We continually evaluate the estimates and judgments used to prepare the consolidated financial statements. Our estimates are based on historical experience, information from third-party professionals and various other assumptions that we believe to be reasonable under the circumstances. There are other items within our consolidated financial statements that require estimation, but are not deemed critical based on the above criteria. Changes in estimates used in these and other items could have a material impact on our consolidated financial statements in any one period. Our significant accounting policies, which may be affected by our estimates and assumptions, are more fully described in Note 2 "Summary of Significant Accounting Policies" in Part II, Item 8 "Financial Statements and Supplementary Data." We believe that the following are the more critical judgment areas in the application of our accounting policies that currently affect our financial condition and results of operations.

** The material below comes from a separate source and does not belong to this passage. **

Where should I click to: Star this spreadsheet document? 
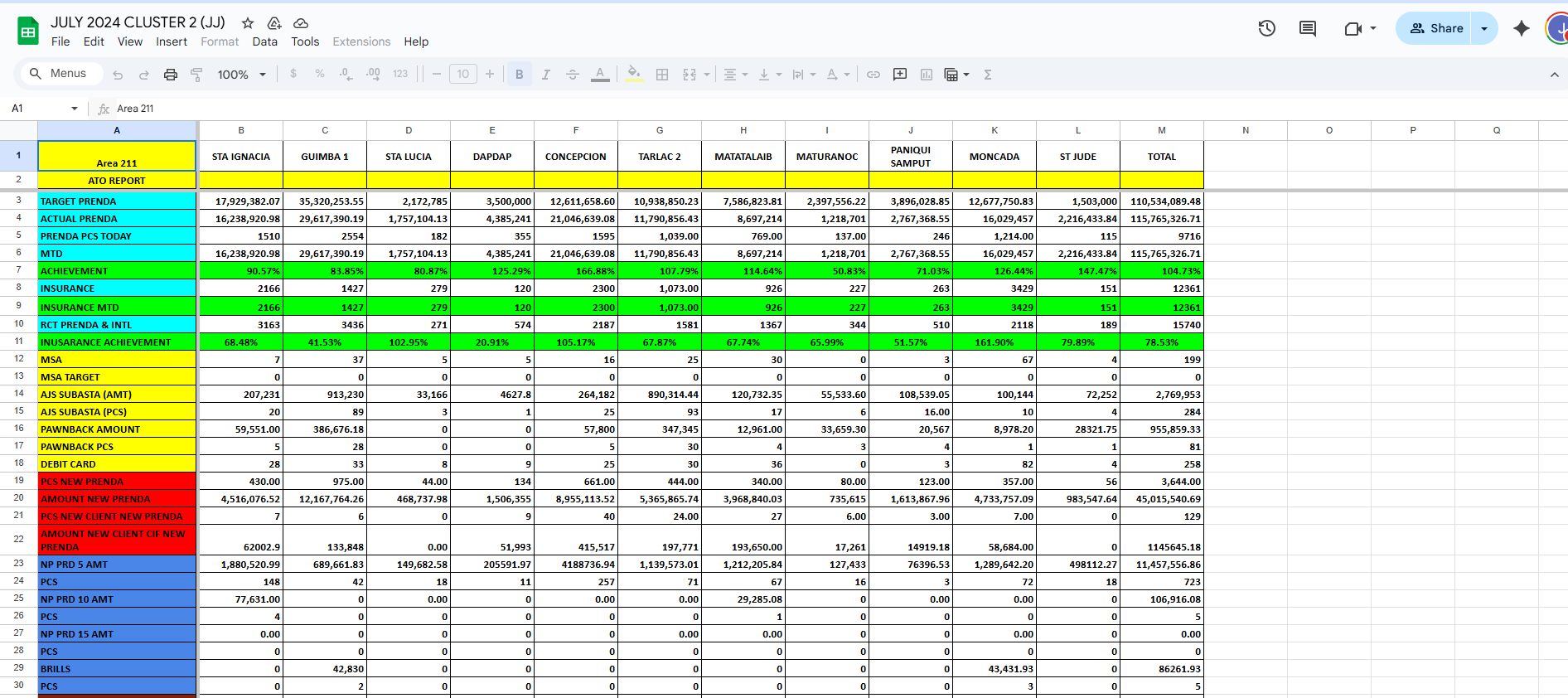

Valuation of Definite Long-Lived Assets Property, plant and equipment and intangible assets with finite lives are reviewed for impairment whenever events or changes in circumstances indicate that the carrying amount of the asset may not be recoverable. If the estimated undiscounted future cash flows related to the asset are less than the carrying value, we recognize a loss equal to the difference between the carrying value and the estimated fair value, usually determined by the estimated discounted future cash flows of the asset. When a decision has been made to dispose of property, plant and equipment prior to the end of the previously estimated useful life, depreciation estimates are revised to reflect the use of the asset over the shortened estimated useful life. Significant Estimates and Assumptions Estimated undiscounted future cash flows are used for the purpose of testing our definite long-lived assets for impairment. Fair values calculated for the purpose of measuring impairments on definite long-lived assets are estimated using the expected present value of future cash flows method and comparative market prices when appropriate. Significant judgment is involved in estimating undiscounted future cash flows and performing these fair value estimates since the results are based on forecasted assumptions. Significant assumptions include: • Future margins on products produced and sold. Our estimates of future
product margins are based on our analysis of various supply and demand
factors, which include, among other things, industry-wide capacity, our
planned utilization rate, end-user demand, capital expenditures and
economic conditions. Such estimates are consistent with those used in our
planning and capital investment reviews.
• Future capital requirements. These are based on authorized spending and
internal forecasts.
• Discount rate commensurate with the risks involved. We apply a discount
rate to our cash flows based on a variety of factors, including market and
economic conditions, operational risk, regulatory risk and political risk.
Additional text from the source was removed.